Your goal:
Set each line of the records down again exactly, please.

[[ Material provided open ]]

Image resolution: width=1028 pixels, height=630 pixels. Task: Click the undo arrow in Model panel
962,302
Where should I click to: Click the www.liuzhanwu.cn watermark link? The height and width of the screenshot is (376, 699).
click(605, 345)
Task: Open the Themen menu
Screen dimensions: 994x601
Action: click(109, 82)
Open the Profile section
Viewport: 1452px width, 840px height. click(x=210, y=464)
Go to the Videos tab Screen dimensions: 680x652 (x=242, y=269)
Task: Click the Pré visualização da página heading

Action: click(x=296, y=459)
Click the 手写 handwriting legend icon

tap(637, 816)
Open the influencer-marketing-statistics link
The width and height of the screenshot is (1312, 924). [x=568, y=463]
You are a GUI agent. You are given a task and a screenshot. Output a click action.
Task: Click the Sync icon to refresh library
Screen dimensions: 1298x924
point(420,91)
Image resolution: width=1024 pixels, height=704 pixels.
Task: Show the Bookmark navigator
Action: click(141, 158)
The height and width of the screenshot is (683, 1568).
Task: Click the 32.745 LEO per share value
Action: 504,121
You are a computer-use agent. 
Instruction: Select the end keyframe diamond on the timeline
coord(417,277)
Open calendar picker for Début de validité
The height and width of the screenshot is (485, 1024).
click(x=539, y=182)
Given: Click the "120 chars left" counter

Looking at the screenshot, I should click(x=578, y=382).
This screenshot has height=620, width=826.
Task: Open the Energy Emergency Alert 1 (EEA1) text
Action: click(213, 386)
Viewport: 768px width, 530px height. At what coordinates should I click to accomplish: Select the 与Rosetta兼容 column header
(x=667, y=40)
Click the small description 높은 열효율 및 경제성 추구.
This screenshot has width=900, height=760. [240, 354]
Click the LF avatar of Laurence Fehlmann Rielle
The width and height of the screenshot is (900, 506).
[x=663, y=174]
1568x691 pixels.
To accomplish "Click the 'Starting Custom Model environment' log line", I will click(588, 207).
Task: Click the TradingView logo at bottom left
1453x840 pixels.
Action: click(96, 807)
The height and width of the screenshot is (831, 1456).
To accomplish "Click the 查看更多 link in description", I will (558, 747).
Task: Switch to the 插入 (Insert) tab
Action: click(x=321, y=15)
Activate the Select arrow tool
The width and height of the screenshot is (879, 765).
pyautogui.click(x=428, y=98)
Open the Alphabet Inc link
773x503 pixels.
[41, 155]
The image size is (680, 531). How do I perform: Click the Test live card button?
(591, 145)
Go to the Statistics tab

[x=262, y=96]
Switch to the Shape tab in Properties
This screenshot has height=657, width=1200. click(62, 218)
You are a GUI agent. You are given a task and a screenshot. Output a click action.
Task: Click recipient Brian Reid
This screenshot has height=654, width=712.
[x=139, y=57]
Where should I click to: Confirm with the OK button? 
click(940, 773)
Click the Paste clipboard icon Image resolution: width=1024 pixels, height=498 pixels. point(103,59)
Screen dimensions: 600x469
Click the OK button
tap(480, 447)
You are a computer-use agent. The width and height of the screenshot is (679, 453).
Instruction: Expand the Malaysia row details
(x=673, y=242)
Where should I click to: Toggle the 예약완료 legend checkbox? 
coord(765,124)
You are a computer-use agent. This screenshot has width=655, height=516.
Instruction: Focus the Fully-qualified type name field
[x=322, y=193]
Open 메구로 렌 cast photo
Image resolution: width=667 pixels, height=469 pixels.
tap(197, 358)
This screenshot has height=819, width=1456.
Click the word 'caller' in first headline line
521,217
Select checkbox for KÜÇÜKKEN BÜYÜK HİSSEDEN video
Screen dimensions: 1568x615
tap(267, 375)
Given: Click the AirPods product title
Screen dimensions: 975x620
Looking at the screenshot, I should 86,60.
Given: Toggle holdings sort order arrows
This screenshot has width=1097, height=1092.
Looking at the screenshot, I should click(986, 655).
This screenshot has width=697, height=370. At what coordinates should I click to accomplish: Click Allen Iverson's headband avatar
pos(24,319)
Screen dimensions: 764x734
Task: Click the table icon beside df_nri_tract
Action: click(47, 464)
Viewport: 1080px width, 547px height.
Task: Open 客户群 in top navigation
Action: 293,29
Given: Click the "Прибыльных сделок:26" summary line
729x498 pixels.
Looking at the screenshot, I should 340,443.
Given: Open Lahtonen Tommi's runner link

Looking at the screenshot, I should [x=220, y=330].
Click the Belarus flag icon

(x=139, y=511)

[[ Material provided closed ]]

Result for this task:
Image resolution: width=1028 pixels, height=630 pixels. Task: Click the undo arrow in Model panel
962,302
Where should I click to: Click the www.liuzhanwu.cn watermark link? The height and width of the screenshot is (376, 699).
click(605, 345)
Task: Open the Themen menu
Screen dimensions: 994x601
Action: click(109, 82)
Open the Profile section
Viewport: 1452px width, 840px height. click(x=210, y=464)
Go to the Videos tab Screen dimensions: 680x652 (x=242, y=269)
Task: Click the Pré visualização da página heading

Action: click(x=296, y=459)
Click the 手写 handwriting legend icon

tap(637, 816)
Open the influencer-marketing-statistics link
The width and height of the screenshot is (1312, 924). [x=568, y=463]
You are a GUI agent. You are given a task and a screenshot. Output a click action.
Task: Click the Sync icon to refresh library
Screen dimensions: 1298x924
point(420,91)
Image resolution: width=1024 pixels, height=704 pixels.
Task: Show the Bookmark navigator
Action: click(141, 158)
The height and width of the screenshot is (683, 1568).
Task: Click the 32.745 LEO per share value
Action: 504,121
You are a computer-use agent. 
Instruction: Select the end keyframe diamond on the timeline
coord(417,277)
Open calendar picker for Début de validité
The height and width of the screenshot is (485, 1024).
click(x=539, y=182)
Given: Click the "120 chars left" counter

Looking at the screenshot, I should click(x=578, y=382).
This screenshot has height=620, width=826.
Task: Open the Energy Emergency Alert 1 (EEA1) text
Action: click(213, 386)
Viewport: 768px width, 530px height. At what coordinates should I click to accomplish: Select the 与Rosetta兼容 column header
(x=667, y=40)
Click the small description 높은 열효율 및 경제성 추구.
This screenshot has width=900, height=760. [240, 354]
Click the LF avatar of Laurence Fehlmann Rielle
The width and height of the screenshot is (900, 506).
[x=663, y=174]
1568x691 pixels.
To accomplish "Click the 'Starting Custom Model environment' log line", I will click(588, 207).
Task: Click the TradingView logo at bottom left
1453x840 pixels.
Action: click(96, 807)
The height and width of the screenshot is (831, 1456).
To accomplish "Click the 查看更多 link in description", I will (558, 747).
Task: Switch to the 插入 (Insert) tab
Action: click(x=321, y=15)
Activate the Select arrow tool
The width and height of the screenshot is (879, 765).
pyautogui.click(x=428, y=98)
Open the Alphabet Inc link
773x503 pixels.
[41, 155]
The image size is (680, 531). How do I perform: Click the Test live card button?
(591, 145)
Go to the Statistics tab

[x=262, y=96]
Switch to the Shape tab in Properties
This screenshot has height=657, width=1200. click(62, 218)
You are a GUI agent. You are given a task and a screenshot. Output a click action.
Task: Click recipient Brian Reid
This screenshot has height=654, width=712.
[x=139, y=57]
Where should I click to: Confirm with the OK button? 
click(940, 773)
Click the Paste clipboard icon Image resolution: width=1024 pixels, height=498 pixels. point(103,59)
Screen dimensions: 600x469
Click the OK button
tap(480, 447)
You are a computer-use agent. The width and height of the screenshot is (679, 453).
Instruction: Expand the Malaysia row details
(x=673, y=242)
Where should I click to: Toggle the 예약완료 legend checkbox? 
coord(765,124)
You are a computer-use agent. This screenshot has width=655, height=516.
Instruction: Focus the Fully-qualified type name field
[x=322, y=193]
Open 메구로 렌 cast photo
Image resolution: width=667 pixels, height=469 pixels.
tap(197, 358)
This screenshot has height=819, width=1456.
Click the word 'caller' in first headline line
521,217
Select checkbox for KÜÇÜKKEN BÜYÜK HİSSEDEN video
Screen dimensions: 1568x615
tap(267, 375)
Given: Click the AirPods product title
Screen dimensions: 975x620
Looking at the screenshot, I should 86,60.
Given: Toggle holdings sort order arrows
This screenshot has width=1097, height=1092.
Looking at the screenshot, I should click(986, 655).
This screenshot has width=697, height=370. At what coordinates should I click to accomplish: Click Allen Iverson's headband avatar
pos(24,319)
Screen dimensions: 764x734
Task: Click the table icon beside df_nri_tract
Action: click(47, 464)
Viewport: 1080px width, 547px height.
Task: Open 客户群 in top navigation
Action: 293,29
Given: Click the "Прибыльных сделок:26" summary line
729x498 pixels.
Looking at the screenshot, I should 340,443.
Given: Open Lahtonen Tommi's runner link

Looking at the screenshot, I should [x=220, y=330].
Click the Belarus flag icon

(x=139, y=511)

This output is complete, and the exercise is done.